Like the Fourth of July
After Jaida is declared the winner (and $5,000 richer), RuPaul gives Heidi, Crystal, and Sherry another week in the competition as she makes her way to the bottom three: Gigi, Jackie, and Widow. This is the second week in a row that both Gigi and Widow are in the bottom, and once again, only Gigi is spared from the lip sync. It’s now established that Widow is a kind of Lip Sync Assassin as she seems like an unstoppable dancing force – now that she is going up against Jackie in a lip-sync, the odds are stacked in her favor. Or are they? With most Lip Sync For Your Life performances, you can tell you will be declared the winner in a matter of seconds and as Katy Perry’s obnoxious anthem “Firework” plays, it looks like Jackie….may take the cake?
Jackie has been established as a very smart, very funny queen and she delivers that immediately as she goes the comedic route with her lip sync.

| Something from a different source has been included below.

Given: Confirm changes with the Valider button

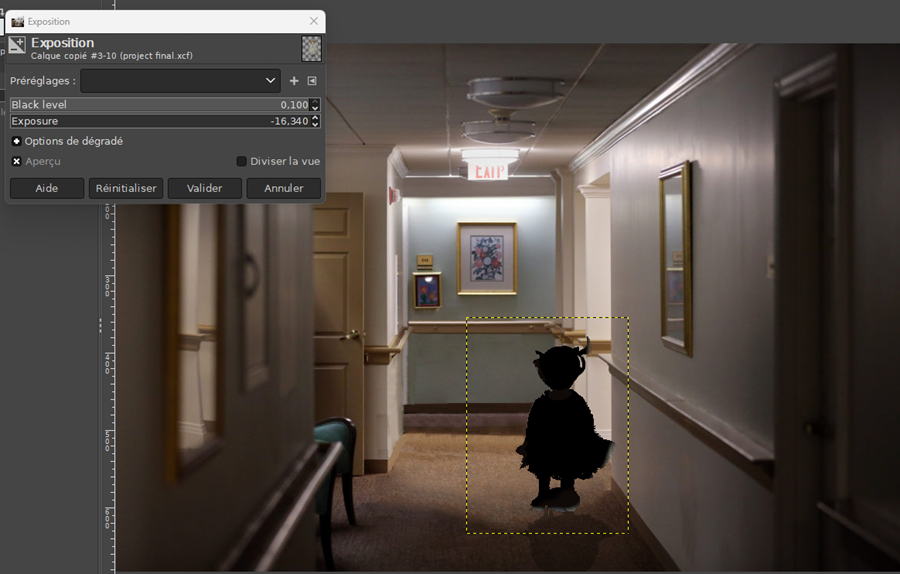Looking at the screenshot, I should (x=204, y=188).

Widow is giving pure emotion and is really selling the song’s record-selling point, but it’s Jackie who is giving us the essence of the song – laughable lyrics with a resonating, sappy message. Whether she’s skipping around the stage as that insufferable plastic bag, rising like a corpse from the dead, or twirling her skirts like a trained dancer, Jackie is just killing it in a way that hasn’t been seen since Alaska in All Stars 2. Widow is going above and beyond as well, and it’s all enough to bring Jeff Goldblum to tears, but RuPaul ultimately tells Widow that she must sashay away.
Personally, I am devastated to see Widow go because she was one of my top queens for the crown, but it was clear from even a few weeks ago that her emotions were getting the best of her, and it is rare for a contestant to break away from that; as RuPaul said during Widow’s breakdown on stage, the competition is fucking hard and the queens cannot give in to their “inner saboteur”. There’s likely only three episodes left in the competition before the reunion episode and the finale where the season’s winner is crowned so the six remaining queens (well, five, since Sherry has been disqualified) have to give their absolute all. Jackie did everything she could to survive the lip sync, but will she be able to use it – along with Jeff Goldblum’s tears – as fuel for next week? Will her own inner saboteur make an appearance? It’s hard to say but one thing is for sure, Jackie earned that lip sync win and she earned this week’s Most Valuable Queen.
What did you think of this week’s episode? Who do you think will make it to the finale?